### TASK INSTRUCTIONS
Retype each entry. Leave every word as it is.

### DATASET

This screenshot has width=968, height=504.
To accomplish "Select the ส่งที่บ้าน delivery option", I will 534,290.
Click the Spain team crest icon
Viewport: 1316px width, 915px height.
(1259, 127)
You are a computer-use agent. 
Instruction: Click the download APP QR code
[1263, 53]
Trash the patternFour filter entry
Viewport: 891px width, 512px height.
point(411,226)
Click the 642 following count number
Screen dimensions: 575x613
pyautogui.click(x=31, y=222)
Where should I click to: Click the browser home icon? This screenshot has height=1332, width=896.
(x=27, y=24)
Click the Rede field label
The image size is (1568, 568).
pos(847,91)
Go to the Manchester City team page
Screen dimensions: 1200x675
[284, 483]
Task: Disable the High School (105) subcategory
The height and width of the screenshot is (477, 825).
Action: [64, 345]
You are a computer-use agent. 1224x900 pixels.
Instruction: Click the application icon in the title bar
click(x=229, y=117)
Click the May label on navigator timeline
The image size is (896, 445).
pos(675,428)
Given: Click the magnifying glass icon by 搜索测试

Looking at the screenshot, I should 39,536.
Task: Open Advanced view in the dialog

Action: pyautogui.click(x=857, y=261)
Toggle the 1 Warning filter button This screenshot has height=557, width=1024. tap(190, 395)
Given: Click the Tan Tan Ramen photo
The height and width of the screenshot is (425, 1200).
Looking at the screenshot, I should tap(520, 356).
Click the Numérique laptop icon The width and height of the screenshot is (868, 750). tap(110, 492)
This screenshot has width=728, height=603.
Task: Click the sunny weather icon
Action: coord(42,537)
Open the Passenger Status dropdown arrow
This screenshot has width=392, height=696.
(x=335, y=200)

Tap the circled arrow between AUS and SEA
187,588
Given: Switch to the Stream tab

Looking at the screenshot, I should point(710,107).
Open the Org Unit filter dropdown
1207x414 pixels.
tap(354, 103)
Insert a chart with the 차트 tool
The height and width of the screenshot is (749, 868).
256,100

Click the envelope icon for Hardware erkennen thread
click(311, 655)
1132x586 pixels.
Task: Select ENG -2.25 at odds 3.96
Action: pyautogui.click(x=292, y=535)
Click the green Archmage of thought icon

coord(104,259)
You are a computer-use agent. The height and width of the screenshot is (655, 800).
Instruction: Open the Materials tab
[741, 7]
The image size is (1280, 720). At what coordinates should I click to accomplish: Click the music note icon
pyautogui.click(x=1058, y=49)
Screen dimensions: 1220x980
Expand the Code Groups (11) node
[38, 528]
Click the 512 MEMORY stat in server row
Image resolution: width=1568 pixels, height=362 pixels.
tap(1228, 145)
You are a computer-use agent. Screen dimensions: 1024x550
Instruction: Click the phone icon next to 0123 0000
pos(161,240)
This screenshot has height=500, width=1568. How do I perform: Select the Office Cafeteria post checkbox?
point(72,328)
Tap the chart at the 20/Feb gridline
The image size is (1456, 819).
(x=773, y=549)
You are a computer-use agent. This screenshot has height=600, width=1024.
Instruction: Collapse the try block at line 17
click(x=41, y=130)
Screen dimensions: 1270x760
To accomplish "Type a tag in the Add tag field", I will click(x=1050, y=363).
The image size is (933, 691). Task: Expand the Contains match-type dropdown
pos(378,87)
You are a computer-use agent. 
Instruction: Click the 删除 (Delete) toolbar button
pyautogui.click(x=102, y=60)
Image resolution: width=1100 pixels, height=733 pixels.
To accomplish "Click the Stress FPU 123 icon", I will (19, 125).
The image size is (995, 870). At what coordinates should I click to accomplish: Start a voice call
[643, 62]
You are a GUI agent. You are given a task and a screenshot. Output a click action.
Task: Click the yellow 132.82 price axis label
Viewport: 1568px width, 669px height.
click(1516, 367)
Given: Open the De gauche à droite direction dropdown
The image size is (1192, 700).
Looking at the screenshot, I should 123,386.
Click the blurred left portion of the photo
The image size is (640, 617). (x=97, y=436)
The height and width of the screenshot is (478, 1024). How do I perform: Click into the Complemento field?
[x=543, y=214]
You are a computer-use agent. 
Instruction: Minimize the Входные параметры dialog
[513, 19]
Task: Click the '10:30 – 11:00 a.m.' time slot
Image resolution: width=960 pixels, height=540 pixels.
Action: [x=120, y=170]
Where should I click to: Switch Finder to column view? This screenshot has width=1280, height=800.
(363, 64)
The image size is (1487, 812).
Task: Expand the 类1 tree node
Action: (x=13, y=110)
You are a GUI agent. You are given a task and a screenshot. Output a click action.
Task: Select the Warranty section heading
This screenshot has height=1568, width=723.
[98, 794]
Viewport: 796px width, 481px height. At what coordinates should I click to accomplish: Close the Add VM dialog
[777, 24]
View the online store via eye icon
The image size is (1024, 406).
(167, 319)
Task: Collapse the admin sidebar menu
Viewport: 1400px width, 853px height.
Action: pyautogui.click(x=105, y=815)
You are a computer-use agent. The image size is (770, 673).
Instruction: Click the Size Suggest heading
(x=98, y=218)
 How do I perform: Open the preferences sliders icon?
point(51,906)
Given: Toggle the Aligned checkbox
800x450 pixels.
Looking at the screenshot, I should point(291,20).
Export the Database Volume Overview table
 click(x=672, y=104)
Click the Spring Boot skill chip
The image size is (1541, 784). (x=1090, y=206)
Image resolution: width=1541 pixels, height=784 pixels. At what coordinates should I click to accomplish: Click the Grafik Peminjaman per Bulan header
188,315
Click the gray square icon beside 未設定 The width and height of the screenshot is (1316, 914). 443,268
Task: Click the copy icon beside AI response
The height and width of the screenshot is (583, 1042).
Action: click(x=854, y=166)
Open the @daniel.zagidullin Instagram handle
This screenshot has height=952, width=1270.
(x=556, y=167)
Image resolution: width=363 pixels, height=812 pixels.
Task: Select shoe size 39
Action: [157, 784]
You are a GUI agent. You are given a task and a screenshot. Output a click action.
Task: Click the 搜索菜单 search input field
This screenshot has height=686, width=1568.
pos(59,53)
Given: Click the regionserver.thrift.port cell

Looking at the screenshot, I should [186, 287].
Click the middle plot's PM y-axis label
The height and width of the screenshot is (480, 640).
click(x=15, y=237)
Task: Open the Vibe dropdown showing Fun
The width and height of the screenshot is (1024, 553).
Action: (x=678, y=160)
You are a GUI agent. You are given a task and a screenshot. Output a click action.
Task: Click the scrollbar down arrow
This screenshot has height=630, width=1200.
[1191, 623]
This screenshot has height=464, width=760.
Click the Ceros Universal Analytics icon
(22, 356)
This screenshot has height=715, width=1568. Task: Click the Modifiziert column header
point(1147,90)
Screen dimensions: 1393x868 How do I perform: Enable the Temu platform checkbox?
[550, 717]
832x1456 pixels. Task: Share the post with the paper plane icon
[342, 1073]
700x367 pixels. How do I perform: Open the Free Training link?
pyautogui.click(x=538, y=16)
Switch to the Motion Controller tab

### SOLUTION
This screenshot has width=968, height=504.
To accomplish "Select the ส่งที่บ้าน delivery option", I will 534,290.
Click the Spain team crest icon
Viewport: 1316px width, 915px height.
(1259, 127)
You are a computer-use agent. 
Instruction: Click the download APP QR code
[1263, 53]
Trash the patternFour filter entry
Viewport: 891px width, 512px height.
point(411,226)
Click the 642 following count number
Screen dimensions: 575x613
pyautogui.click(x=31, y=222)
Where should I click to: Click the browser home icon? This screenshot has height=1332, width=896.
(x=27, y=24)
Click the Rede field label
The image size is (1568, 568).
pos(847,91)
Go to the Manchester City team page
Screen dimensions: 1200x675
[284, 483]
Task: Disable the High School (105) subcategory
The height and width of the screenshot is (477, 825).
Action: [64, 345]
You are a computer-use agent. 1224x900 pixels.
Instruction: Click the application icon in the title bar
click(x=229, y=117)
Click the May label on navigator timeline
The image size is (896, 445).
pos(675,428)
Given: Click the magnifying glass icon by 搜索测试

Looking at the screenshot, I should 39,536.
Task: Open Advanced view in the dialog

Action: pyautogui.click(x=857, y=261)
Toggle the 1 Warning filter button This screenshot has height=557, width=1024. tap(190, 395)
Given: Click the Tan Tan Ramen photo
The height and width of the screenshot is (425, 1200).
Looking at the screenshot, I should tap(520, 356).
Click the Numérique laptop icon The width and height of the screenshot is (868, 750). tap(110, 492)
This screenshot has width=728, height=603.
Task: Click the sunny weather icon
Action: coord(42,537)
Open the Passenger Status dropdown arrow
This screenshot has width=392, height=696.
(x=335, y=200)

Tap the circled arrow between AUS and SEA
187,588
Given: Switch to the Stream tab

Looking at the screenshot, I should point(710,107).
Open the Org Unit filter dropdown
1207x414 pixels.
tap(354, 103)
Insert a chart with the 차트 tool
The height and width of the screenshot is (749, 868).
256,100

Click the envelope icon for Hardware erkennen thread
click(311, 655)
1132x586 pixels.
Task: Select ENG -2.25 at odds 3.96
Action: pyautogui.click(x=292, y=535)
Click the green Archmage of thought icon

coord(104,259)
You are a computer-use agent. The height and width of the screenshot is (655, 800).
Instruction: Open the Materials tab
[741, 7]
The image size is (1280, 720). At what coordinates should I click to accomplish: Click the music note icon
pyautogui.click(x=1058, y=49)
Screen dimensions: 1220x980
Expand the Code Groups (11) node
[38, 528]
Click the 512 MEMORY stat in server row
Image resolution: width=1568 pixels, height=362 pixels.
tap(1228, 145)
You are a computer-use agent. Screen dimensions: 1024x550
Instruction: Click the phone icon next to 0123 0000
pos(161,240)
This screenshot has height=500, width=1568. How do I perform: Select the Office Cafeteria post checkbox?
point(72,328)
Tap the chart at the 20/Feb gridline
The image size is (1456, 819).
(x=773, y=549)
You are a computer-use agent. This screenshot has height=600, width=1024.
Instruction: Collapse the try block at line 17
click(x=41, y=130)
Screen dimensions: 1270x760
To accomplish "Type a tag in the Add tag field", I will click(x=1050, y=363).
The image size is (933, 691). Task: Expand the Contains match-type dropdown
pos(378,87)
You are a computer-use agent. 
Instruction: Click the 删除 (Delete) toolbar button
pyautogui.click(x=102, y=60)
Image resolution: width=1100 pixels, height=733 pixels.
To accomplish "Click the Stress FPU 123 icon", I will (19, 125).
The image size is (995, 870). At what coordinates should I click to accomplish: Start a voice call
[643, 62]
You are a GUI agent. You are given a task and a screenshot. Output a click action.
Task: Click the yellow 132.82 price axis label
Viewport: 1568px width, 669px height.
click(1516, 367)
Given: Open the De gauche à droite direction dropdown
The image size is (1192, 700).
Looking at the screenshot, I should 123,386.
Click the blurred left portion of the photo
The image size is (640, 617). (x=97, y=436)
The height and width of the screenshot is (478, 1024). How do I perform: Click into the Complemento field?
[x=543, y=214]
You are a computer-use agent. 
Instruction: Minimize the Входные параметры dialog
[513, 19]
Task: Click the '10:30 – 11:00 a.m.' time slot
Image resolution: width=960 pixels, height=540 pixels.
Action: [x=120, y=170]
Where should I click to: Switch Finder to column view? This screenshot has width=1280, height=800.
(363, 64)
The image size is (1487, 812).
Task: Expand the 类1 tree node
Action: (x=13, y=110)
You are a GUI agent. You are given a task and a screenshot. Output a click action.
Task: Select the Warranty section heading
This screenshot has height=1568, width=723.
[98, 794]
Viewport: 796px width, 481px height. At what coordinates should I click to accomplish: Close the Add VM dialog
[777, 24]
View the online store via eye icon
The image size is (1024, 406).
(167, 319)
Task: Collapse the admin sidebar menu
Viewport: 1400px width, 853px height.
Action: pyautogui.click(x=105, y=815)
You are a computer-use agent. The image size is (770, 673).
Instruction: Click the Size Suggest heading
(x=98, y=218)
 How do I perform: Open the preferences sliders icon?
point(51,906)
Given: Toggle the Aligned checkbox
800x450 pixels.
Looking at the screenshot, I should point(291,20).
Export the Database Volume Overview table
 click(x=672, y=104)
Click the Spring Boot skill chip
The image size is (1541, 784). (x=1090, y=206)
Image resolution: width=1541 pixels, height=784 pixels. At what coordinates should I click to accomplish: Click the Grafik Peminjaman per Bulan header
188,315
Click the gray square icon beside 未設定 The width and height of the screenshot is (1316, 914). 443,268
Task: Click the copy icon beside AI response
The height and width of the screenshot is (583, 1042).
Action: click(x=854, y=166)
Open the @daniel.zagidullin Instagram handle
This screenshot has height=952, width=1270.
(x=556, y=167)
Image resolution: width=363 pixels, height=812 pixels.
Task: Select shoe size 39
Action: [157, 784]
You are a GUI agent. You are given a task and a screenshot. Output a click action.
Task: Click the 搜索菜单 search input field
This screenshot has height=686, width=1568.
pos(59,53)
Given: Click the regionserver.thrift.port cell

Looking at the screenshot, I should [186, 287].
Click the middle plot's PM y-axis label
The height and width of the screenshot is (480, 640).
click(x=15, y=237)
Task: Open the Vibe dropdown showing Fun
The width and height of the screenshot is (1024, 553).
Action: (x=678, y=160)
You are a GUI agent. You are given a task and a screenshot. Output a click action.
Task: Click the scrollbar down arrow
This screenshot has height=630, width=1200.
[1191, 623]
This screenshot has height=464, width=760.
Click the Ceros Universal Analytics icon
(22, 356)
This screenshot has height=715, width=1568. Task: Click the Modifiziert column header
point(1147,90)
Screen dimensions: 1393x868 How do I perform: Enable the Temu platform checkbox?
[550, 717]
832x1456 pixels. Task: Share the post with the paper plane icon
[342, 1073]
700x367 pixels. How do I perform: Open the Free Training link?
pyautogui.click(x=538, y=16)
Switch to the Motion Controller tab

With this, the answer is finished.